▶ [EXERCISE REQUIREMENTS]: Pull every line with "Advocacy" from the entries below.

▶ [SOURCE RECORDS]:
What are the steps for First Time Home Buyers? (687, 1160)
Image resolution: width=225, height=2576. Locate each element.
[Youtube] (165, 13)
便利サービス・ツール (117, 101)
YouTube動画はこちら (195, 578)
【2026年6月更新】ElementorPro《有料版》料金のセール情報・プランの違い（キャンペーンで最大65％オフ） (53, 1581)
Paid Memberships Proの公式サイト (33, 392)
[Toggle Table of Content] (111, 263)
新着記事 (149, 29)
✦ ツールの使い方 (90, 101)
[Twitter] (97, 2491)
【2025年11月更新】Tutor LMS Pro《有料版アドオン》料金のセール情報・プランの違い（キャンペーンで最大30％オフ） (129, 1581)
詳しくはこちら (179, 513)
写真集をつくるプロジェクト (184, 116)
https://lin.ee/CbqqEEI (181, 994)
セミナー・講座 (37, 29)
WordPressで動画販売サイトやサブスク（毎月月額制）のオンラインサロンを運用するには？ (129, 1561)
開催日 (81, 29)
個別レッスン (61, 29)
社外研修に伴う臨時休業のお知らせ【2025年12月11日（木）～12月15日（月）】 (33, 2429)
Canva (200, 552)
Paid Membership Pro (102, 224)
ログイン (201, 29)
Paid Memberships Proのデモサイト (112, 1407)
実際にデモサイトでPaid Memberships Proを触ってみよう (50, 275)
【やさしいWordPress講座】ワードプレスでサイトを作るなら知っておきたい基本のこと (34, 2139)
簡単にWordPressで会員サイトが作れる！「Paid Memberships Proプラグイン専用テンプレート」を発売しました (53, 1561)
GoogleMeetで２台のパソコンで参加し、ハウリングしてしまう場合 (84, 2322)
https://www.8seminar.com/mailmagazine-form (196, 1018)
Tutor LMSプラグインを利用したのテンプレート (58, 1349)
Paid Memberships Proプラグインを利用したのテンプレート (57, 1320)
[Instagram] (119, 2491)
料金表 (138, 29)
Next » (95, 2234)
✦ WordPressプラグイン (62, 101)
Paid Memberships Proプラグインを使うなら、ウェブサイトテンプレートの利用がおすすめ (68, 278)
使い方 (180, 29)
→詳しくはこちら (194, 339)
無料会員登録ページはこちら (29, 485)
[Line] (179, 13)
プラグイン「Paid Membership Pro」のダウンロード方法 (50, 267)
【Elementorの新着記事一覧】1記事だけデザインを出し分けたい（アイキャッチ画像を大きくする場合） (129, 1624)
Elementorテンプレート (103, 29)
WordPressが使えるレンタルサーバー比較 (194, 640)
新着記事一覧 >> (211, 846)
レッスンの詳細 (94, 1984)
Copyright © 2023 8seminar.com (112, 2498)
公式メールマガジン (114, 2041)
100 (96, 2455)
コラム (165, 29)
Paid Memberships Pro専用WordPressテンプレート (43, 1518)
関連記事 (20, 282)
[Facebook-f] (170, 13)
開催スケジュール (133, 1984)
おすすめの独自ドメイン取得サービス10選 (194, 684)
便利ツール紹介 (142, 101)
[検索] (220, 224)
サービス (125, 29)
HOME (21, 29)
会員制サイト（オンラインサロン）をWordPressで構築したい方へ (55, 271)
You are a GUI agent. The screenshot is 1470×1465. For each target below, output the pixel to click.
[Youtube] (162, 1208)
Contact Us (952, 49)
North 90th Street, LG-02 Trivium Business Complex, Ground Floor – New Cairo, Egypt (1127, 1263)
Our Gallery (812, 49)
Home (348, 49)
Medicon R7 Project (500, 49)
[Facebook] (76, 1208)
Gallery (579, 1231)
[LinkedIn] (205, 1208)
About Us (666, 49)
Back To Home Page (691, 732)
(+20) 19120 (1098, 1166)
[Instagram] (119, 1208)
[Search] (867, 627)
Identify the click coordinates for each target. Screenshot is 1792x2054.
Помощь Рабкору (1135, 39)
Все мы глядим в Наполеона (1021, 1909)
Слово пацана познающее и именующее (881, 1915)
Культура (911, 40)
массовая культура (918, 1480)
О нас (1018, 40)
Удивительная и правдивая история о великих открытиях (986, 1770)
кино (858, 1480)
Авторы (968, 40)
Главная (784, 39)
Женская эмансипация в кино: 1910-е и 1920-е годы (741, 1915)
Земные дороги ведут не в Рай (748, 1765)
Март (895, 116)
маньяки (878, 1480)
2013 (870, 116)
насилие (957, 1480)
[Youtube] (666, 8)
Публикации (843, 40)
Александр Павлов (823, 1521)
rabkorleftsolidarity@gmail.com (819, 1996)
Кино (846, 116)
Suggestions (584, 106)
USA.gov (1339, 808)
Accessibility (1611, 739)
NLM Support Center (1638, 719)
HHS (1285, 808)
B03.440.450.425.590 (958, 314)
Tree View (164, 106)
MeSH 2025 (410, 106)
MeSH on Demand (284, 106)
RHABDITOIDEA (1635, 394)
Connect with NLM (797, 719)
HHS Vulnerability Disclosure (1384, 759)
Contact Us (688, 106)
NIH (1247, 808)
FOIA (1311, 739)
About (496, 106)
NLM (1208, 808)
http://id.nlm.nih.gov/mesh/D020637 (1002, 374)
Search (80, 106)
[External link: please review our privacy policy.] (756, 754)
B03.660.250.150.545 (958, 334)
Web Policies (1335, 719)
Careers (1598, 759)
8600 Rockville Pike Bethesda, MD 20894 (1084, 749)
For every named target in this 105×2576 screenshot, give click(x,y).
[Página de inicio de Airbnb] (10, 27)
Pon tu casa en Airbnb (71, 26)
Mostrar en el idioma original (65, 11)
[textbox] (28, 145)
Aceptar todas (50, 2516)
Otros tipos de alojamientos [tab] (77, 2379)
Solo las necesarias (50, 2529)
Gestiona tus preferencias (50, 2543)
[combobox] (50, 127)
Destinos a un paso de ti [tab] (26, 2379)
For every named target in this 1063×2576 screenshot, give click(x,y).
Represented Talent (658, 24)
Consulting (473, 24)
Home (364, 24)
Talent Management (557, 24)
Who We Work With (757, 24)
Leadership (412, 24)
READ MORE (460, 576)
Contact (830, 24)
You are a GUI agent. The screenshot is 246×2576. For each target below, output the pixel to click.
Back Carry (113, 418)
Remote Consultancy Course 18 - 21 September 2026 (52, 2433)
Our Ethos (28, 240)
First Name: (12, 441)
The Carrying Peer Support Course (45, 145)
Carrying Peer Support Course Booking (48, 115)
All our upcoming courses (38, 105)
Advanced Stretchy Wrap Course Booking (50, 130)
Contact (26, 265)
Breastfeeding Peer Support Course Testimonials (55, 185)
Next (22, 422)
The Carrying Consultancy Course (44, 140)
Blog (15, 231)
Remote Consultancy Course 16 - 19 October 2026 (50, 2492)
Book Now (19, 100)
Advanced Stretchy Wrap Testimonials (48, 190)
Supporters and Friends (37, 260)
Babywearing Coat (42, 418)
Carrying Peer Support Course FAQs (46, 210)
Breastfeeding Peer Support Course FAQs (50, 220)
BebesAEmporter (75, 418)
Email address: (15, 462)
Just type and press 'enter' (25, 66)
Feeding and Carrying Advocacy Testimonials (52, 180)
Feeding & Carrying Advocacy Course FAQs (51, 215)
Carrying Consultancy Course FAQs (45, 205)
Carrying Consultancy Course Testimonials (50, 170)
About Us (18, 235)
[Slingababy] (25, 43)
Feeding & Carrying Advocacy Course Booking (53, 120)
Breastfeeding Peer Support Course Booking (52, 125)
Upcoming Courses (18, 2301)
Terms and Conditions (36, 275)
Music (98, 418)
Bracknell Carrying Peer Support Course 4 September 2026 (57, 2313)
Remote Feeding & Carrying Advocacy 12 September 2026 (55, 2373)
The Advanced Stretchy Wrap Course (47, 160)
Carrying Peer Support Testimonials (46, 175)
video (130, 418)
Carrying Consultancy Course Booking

▶ [RESPONSE AREA]:
Feeding and Carrying Advocacy Testimonials (52, 180)
Feeding & Carrying Advocacy Course FAQs (51, 215)
Feeding & Carrying Advocacy Course Booking (53, 120)
Remote Feeding & Carrying Advocacy 12 September 2026 (55, 2373)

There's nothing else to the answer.